Villagers say 37 Afghan civilians killed in U.S.-led air strike
www.chinaview.cn 2008-11-05 21:54:42   Print

    By Zhang Yunlong

    KABUL, Nov. 5 (Xinhua) -- As many as 37 civilians have been killed in an airstrike of U.S.-led troops in southern Afghanistan while attending a wedding party, local Afghan villagers said Wednesday.

    The bombing started at 2 p.m. local time Monday at a village in Shah Wali Kot district of Kandahar province, the Taliban heartland, after the foreign troops, believed to be the U.S. forces in the region, were attacked by Taliban militants from a mountain behind a house where the wedding ceremony was held.

    Haji Roozi Khan, owner of the mentioned house, told Xinhua on the spot that the air bombing and firing meant to retaliate on militants who hit the wedding gathering, killing 10 women, 23 children, and four men, all civilians.

    "The foreign forces' firing lasted until late that night and left another 35 people including the bride wounded," he said.

    The Xinhua reporter on the scene Wednesday saw many locals there were searching the debris for their relatives' dead bodies.

    The Afghanistan-based U.S. forces said in a statement it had initiated an investigation into the reported civilian killings and some unit of personnel was dispatched to the site.

    While congratulating Barack Obama on his victory in Tuesday's U.S. presidential elections, Afghan President Hamid Karzai Wednesday called on the new American leadership to prevent from harming and killing civilians in their military operations in Afghanistan, where 70,000 U.S. and NATO troops are fighting Taliban and al-Qaeda militants.

    "Our first demand is to avoid harming civilians in Afghanistan," Karzai noted.

    Civilian killings are sensitive and continuous happenings of this kind in the past years have spurred common Afghans' anger, if not hatred, towards U.S.-led foreign troops and undermined the popularity of the Karzai administration.

    The bloodiest one in years was on Aug. 22 when a U.S. airstrike in Shindand district of western Herat province, according to the UN and Afghan government probe, claimed over 90 civilian lives, which prompted the Afghan cabinet to pass a historic resolution asking for a re-regulation of foreign troops' presence in the war-torn country.

    The Afghan authorities had asked the U.S. and NATO troops to stop causing civilian casualties but the Western forces, mostly relying on air bombing to kill insurgents, continued to mis-strike civilian targets, either due to misleading information, aimless firing, or self-protection in cases of so-called "escalation of force."

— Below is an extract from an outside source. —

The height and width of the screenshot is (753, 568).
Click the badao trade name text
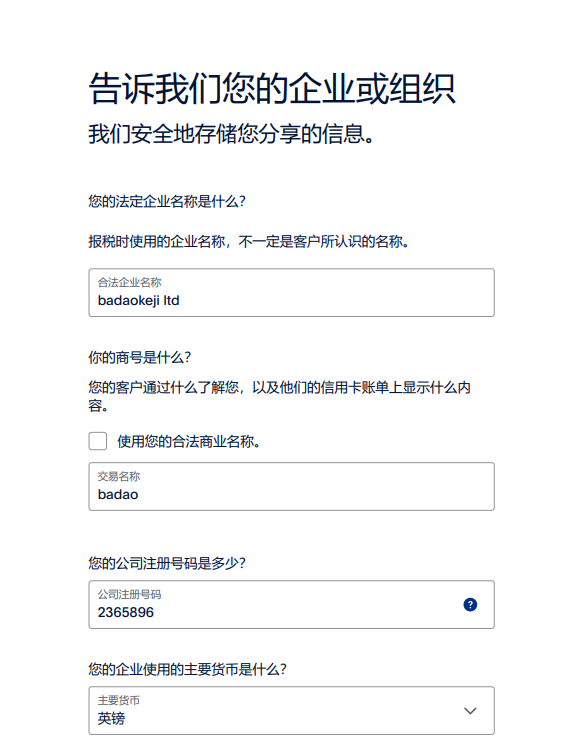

    In several cases, the result of the probe done by the U.S. or the NATO forces usually came late and the figure of civilian deaths confirmed by them is much smaller than reported from the locals.

    Obama, the new U.S. president-elect, has said before that he, if got elected, will send 7,000 more troops to the Afghan battlefield, and he also threatened to launch uni-lateral attacks across the Afghan border, saying, if Pakistan is "unable" or "unwilling" to contain the reported escalating cross-border militant violence.

    Karzai in his Wednesday talk also demanded a change of strategy of the United States in fighting militants, saying, "The war on terror should be conducted in areas where the sanctuaries of terrorists and their training centers exist." He is apparently referring to the reported militant hideouts in the tribal areas across the Afghan-Pakistani border, which he has noted repeatedly before should be dismantled to end the insurgency and terrorist attacks inside Afghanistan.

    The U.S. forces in Afghanistan had conducted several bombing attacks into Pakistani soil which was said to target militants but sometimes killed civilians. Saying it has the capability to handle militants on its sovereign soil, Islamabad categorically condemned the U.S. cross-border attacks.